What to produce:
Reproduce the items below, replacing every occurrence of "computer-use agent" with "desktop automation agent" and leaving all other text unchanged.
=== Input records ===
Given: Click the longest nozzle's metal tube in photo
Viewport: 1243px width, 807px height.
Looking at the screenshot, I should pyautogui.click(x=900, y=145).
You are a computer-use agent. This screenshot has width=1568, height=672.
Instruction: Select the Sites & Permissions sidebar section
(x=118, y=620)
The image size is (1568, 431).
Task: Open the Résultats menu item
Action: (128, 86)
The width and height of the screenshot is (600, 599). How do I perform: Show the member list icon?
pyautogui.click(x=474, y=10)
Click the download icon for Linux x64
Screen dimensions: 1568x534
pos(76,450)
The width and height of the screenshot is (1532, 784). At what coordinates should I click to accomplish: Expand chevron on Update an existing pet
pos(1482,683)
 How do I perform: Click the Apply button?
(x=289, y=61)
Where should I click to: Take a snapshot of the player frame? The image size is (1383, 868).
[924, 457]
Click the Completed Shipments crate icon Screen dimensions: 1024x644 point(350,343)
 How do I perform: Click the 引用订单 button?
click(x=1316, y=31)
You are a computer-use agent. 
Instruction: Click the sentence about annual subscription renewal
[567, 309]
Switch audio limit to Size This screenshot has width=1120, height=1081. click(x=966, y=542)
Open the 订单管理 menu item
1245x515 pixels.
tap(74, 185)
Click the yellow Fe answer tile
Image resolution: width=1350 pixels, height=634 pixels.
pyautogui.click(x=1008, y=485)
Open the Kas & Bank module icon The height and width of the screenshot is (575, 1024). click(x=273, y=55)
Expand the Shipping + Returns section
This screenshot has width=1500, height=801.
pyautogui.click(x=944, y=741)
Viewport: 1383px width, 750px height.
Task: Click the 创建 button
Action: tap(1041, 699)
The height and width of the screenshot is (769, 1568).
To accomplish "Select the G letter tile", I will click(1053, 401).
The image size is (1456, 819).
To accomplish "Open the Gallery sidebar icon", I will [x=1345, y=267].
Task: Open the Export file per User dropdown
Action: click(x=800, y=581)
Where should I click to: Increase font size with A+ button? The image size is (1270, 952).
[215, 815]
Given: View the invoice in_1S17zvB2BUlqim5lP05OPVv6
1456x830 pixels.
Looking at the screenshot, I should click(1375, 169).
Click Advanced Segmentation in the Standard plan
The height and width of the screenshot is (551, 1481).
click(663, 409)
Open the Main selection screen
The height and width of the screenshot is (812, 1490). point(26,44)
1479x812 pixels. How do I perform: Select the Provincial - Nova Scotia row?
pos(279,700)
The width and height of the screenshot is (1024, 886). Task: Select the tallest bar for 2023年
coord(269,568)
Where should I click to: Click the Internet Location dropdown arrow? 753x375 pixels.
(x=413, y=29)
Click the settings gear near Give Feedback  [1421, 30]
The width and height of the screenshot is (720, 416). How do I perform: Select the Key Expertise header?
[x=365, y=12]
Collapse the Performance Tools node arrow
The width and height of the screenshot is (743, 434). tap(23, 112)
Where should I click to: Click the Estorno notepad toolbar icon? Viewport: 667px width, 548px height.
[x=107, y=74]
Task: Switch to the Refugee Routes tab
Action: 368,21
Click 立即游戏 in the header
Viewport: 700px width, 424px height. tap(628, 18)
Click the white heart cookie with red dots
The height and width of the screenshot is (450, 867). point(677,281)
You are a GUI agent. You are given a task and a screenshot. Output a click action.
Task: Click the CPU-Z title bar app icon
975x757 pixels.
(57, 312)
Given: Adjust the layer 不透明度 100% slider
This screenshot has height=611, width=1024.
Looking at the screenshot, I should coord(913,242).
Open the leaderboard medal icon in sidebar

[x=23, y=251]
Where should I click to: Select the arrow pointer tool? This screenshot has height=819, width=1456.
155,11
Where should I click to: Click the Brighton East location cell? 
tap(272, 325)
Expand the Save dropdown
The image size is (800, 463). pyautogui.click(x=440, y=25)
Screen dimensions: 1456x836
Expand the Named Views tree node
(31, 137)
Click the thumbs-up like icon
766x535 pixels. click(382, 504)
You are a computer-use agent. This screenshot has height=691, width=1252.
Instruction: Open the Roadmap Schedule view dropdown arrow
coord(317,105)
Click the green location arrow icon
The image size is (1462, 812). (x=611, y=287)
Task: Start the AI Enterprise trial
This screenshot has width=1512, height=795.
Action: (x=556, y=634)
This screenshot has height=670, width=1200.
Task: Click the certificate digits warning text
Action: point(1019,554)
===
Exercise solution:
Given: Click the longest nozzle's metal tube in photo
Viewport: 1243px width, 807px height.
Looking at the screenshot, I should pyautogui.click(x=900, y=145).
You are a desktop automation agent. This screenshot has width=1568, height=672.
Instruction: Select the Sites & Permissions sidebar section
(x=118, y=620)
The image size is (1568, 431).
Task: Open the Résultats menu item
Action: (128, 86)
The width and height of the screenshot is (600, 599). How do I perform: Show the member list icon?
pyautogui.click(x=474, y=10)
Click the download icon for Linux x64
Screen dimensions: 1568x534
pos(76,450)
The width and height of the screenshot is (1532, 784). At what coordinates should I click to accomplish: Expand chevron on Update an existing pet
pos(1482,683)
 How do I perform: Click the Apply button?
(x=289, y=61)
Where should I click to: Take a snapshot of the player frame? The image size is (1383, 868).
[924, 457]
Click the Completed Shipments crate icon Screen dimensions: 1024x644 point(350,343)
 How do I perform: Click the 引用订单 button?
click(x=1316, y=31)
You are a desktop automation agent. 
Instruction: Click the sentence about annual subscription renewal
[567, 309]
Switch audio limit to Size This screenshot has width=1120, height=1081. click(x=966, y=542)
Open the 订单管理 menu item
1245x515 pixels.
tap(74, 185)
Click the yellow Fe answer tile
Image resolution: width=1350 pixels, height=634 pixels.
pyautogui.click(x=1008, y=485)
Open the Kas & Bank module icon The height and width of the screenshot is (575, 1024). click(x=273, y=55)
Expand the Shipping + Returns section
This screenshot has width=1500, height=801.
pyautogui.click(x=944, y=741)
Viewport: 1383px width, 750px height.
Task: Click the 创建 button
Action: tap(1041, 699)
The height and width of the screenshot is (769, 1568).
To accomplish "Select the G letter tile", I will click(1053, 401).
The image size is (1456, 819).
To accomplish "Open the Gallery sidebar icon", I will [x=1345, y=267].
Task: Open the Export file per User dropdown
Action: click(x=800, y=581)
Where should I click to: Increase font size with A+ button? The image size is (1270, 952).
[215, 815]
Given: View the invoice in_1S17zvB2BUlqim5lP05OPVv6
1456x830 pixels.
Looking at the screenshot, I should click(1375, 169).
Click Advanced Segmentation in the Standard plan
The height and width of the screenshot is (551, 1481).
click(663, 409)
Open the Main selection screen
The height and width of the screenshot is (812, 1490). point(26,44)
1479x812 pixels. How do I perform: Select the Provincial - Nova Scotia row?
pos(279,700)
The width and height of the screenshot is (1024, 886). Task: Select the tallest bar for 2023年
coord(269,568)
Where should I click to: Click the Internet Location dropdown arrow? 753x375 pixels.
(x=413, y=29)
Click the settings gear near Give Feedback  [1421, 30]
The width and height of the screenshot is (720, 416). How do I perform: Select the Key Expertise header?
[x=365, y=12]
Collapse the Performance Tools node arrow
The width and height of the screenshot is (743, 434). tap(23, 112)
Where should I click to: Click the Estorno notepad toolbar icon? Viewport: 667px width, 548px height.
[x=107, y=74]
Task: Switch to the Refugee Routes tab
Action: 368,21
Click 立即游戏 in the header
Viewport: 700px width, 424px height. tap(628, 18)
Click the white heart cookie with red dots
The height and width of the screenshot is (450, 867). point(677,281)
You are a GUI agent. You are given a task and a screenshot. Output a click action.
Task: Click the CPU-Z title bar app icon
975x757 pixels.
(57, 312)
Given: Adjust the layer 不透明度 100% slider
This screenshot has height=611, width=1024.
Looking at the screenshot, I should coord(913,242).
Open the leaderboard medal icon in sidebar

[x=23, y=251]
Where should I click to: Select the arrow pointer tool? This screenshot has height=819, width=1456.
155,11
Where should I click to: Click the Brighton East location cell? 
tap(272, 325)
Expand the Save dropdown
The image size is (800, 463). pyautogui.click(x=440, y=25)
Screen dimensions: 1456x836
Expand the Named Views tree node
(31, 137)
Click the thumbs-up like icon
766x535 pixels. click(382, 504)
You are a desktop automation agent. This screenshot has height=691, width=1252.
Instruction: Open the Roadmap Schedule view dropdown arrow
coord(317,105)
Click the green location arrow icon
The image size is (1462, 812). (x=611, y=287)
Task: Start the AI Enterprise trial
This screenshot has width=1512, height=795.
Action: (x=556, y=634)
This screenshot has height=670, width=1200.
Task: Click the certificate digits warning text
Action: point(1019,554)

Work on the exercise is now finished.